Difficulty with using wrapper for viral gene counts
KevinMaroney opened this issue · 1 comments
Hi again,
So I followed the links you suggested to create the single virus indices. I made 2 fasta files, one with the complete genome (HPV16_genome.fasta) containing a single entry >HPV16_Complete_Genome, and the other with the annotated genes (HPV16_transcripts.fasta) with >E1^E4 (sequence) >E1 (sequence) etc. as fasta files go. Your tutorial said to just run ./createindex_singlevirus.cwl createindex_singlevirus.job.yaml, so I made that yaml file as suggested which has a slot for both the genome and transcripts:
dir_name_STAR: STAR_index_NC_001526.4_HPV16
genomeFastaFiles:
class: File
path: "./HPV16_transcripts.fasta"
genomeSAindexNbases: 3
index_salmon: salmon_index_NC_001526.4_HPV16
runThreadN: 40
transcripts:
class: File
path: "./HPV16_genome.fasta"
This was successfuly and generated both a STAR_index for the genome fasta file and a salmon index, I assume, for the transcripts (STAR_index_NC... and salmon_index_NC...).

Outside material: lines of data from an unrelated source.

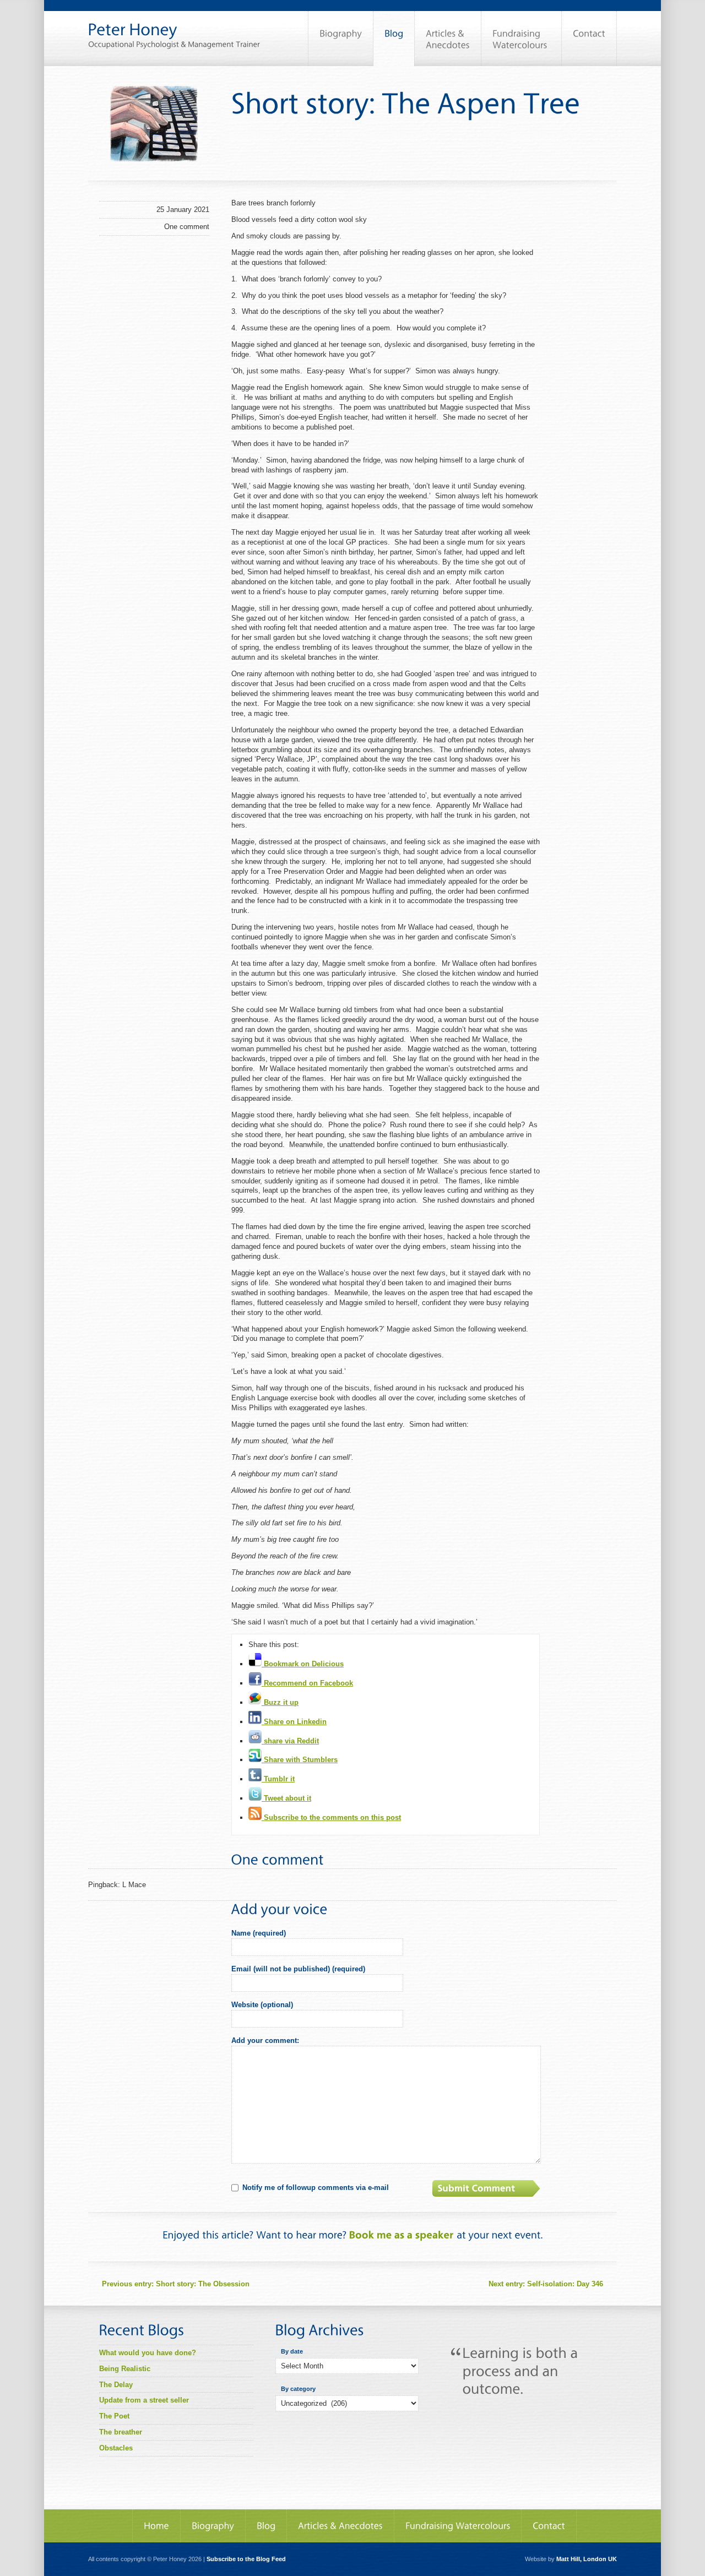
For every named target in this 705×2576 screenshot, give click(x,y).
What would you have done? (147, 2353)
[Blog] (393, 38)
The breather (120, 2432)
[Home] (156, 2525)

The issue I'm running into is with the inputs for the VIRTUS_wrapper.py
I do not see an argument specifying salmon_index_virus, but do see it for salmon_index_human.
Do I need to just put the genome and transcripts in the same fasta as opposed to what is suggested in the example .yaml file to be able to generate a figure/comparisons as you did?

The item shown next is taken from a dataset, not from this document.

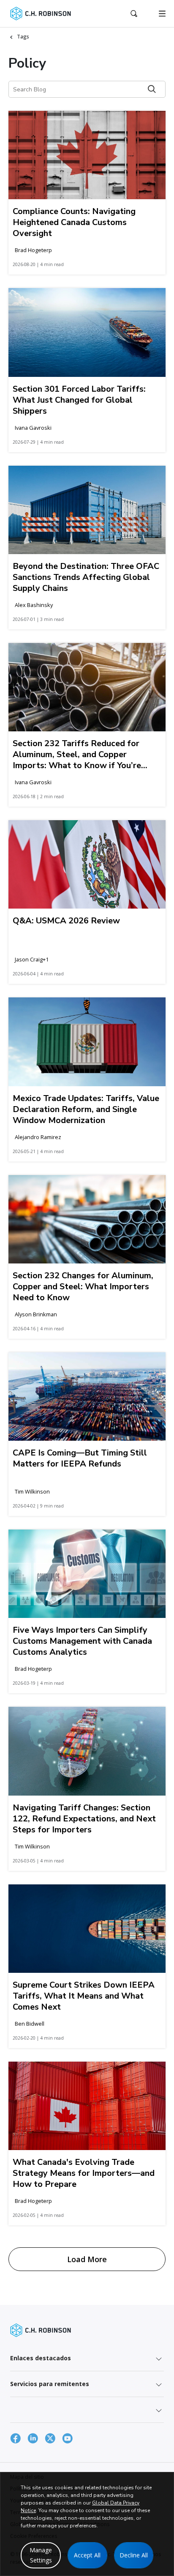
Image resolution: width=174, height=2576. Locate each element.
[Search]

I tried to use the following command:
DIR_INDEX_ROOT=~/programs/VIRTUS/workflow
~/programs/VIRTUS/wrapper/VIRTUS_wrapper.py input.fastq.csv \
--fastq \
--VIRTUSDir ~/programs/VIRTUS2/workflow/ \
-s1 _R1_1.fastq.gz \
-s2 _R2_2.fastq.gz \
--genomeDir_human ~/programs/VIRTUS/workflow/STAR_index_human \
--genomeDir_virus ~/programs/VIRTUS/workflow/STAR_index_NC_001526.4_HPV16 \
--salmon_index_virus ~/programs/VIRTUS/workflow/salmon_index_NC_001526.4_HPV16 \
--salmon_quantdir_virus salmon_quantdir_NC_001526.4_HPV16
--nthreads=40
But got the following error:
~/programs/VIRTUS/wrapper/VIRTUS_wrapper.py input.fastq.csv \
> --fastq \
> --VIRTUSDir ~/programs/VIRTUS2/workflow/ \
> -s1 _R1_1.fastq.gz \
> -s2 _R2_2.fastq.gz \
> --genomeDir_human ~/programs/VIRTUS/workflow/STAR_index_human \
> --genomeDir_virus ~/programs/VIRTUS/workflow/STAR_index_NC_001526.4_HPV16 \
> --salmon_index_virus ~/programs/VIRTUS/workflow/salmon_index_NC_001526.4_HPV16 \
> --salmon_quantdir_virus salmon_quantdir_NC_001526.4_HPV16
usage: VIRTUS_wrapper.py [-h] [--VIRTUSDir VIRTUSDIR] --genomeDir_human GENOMEDIR_HUMAN --genomeDir_virus
GENOMEDIR_VIRUS --salmon_index_human SALMON_INDEX_HUMAN
[--salmon_quantdir_human SALMON_QUANTDIR_HUMAN]
[--outFileNamePrefix_human OUTFILENAMEPREFIX_HUMAN] [--nthreads NTHREADS]
[--hit_cutoff HIT_CUTOFF] [-s SUFFIX_SE] [-s1 SUFFIX_PE_1] [-s2 SUFFIX_PE_2] [--fastq]
input_path
VIRTUS_wrapper.py: error: the following arguments are required: --salmon_index_human
I haven't even generated a salmon_index_human, as I was using the human STAR_index I previously made for VIRTUS2. Can you point me in the right direction? It also seemed like it didn't... have an error with --salmon_index_virus or --salmon_quantdir_virus despite those not being listed supported arguments? Thank you for your help.
Hi, unfortunately, the wrapper does not support single-virus mode.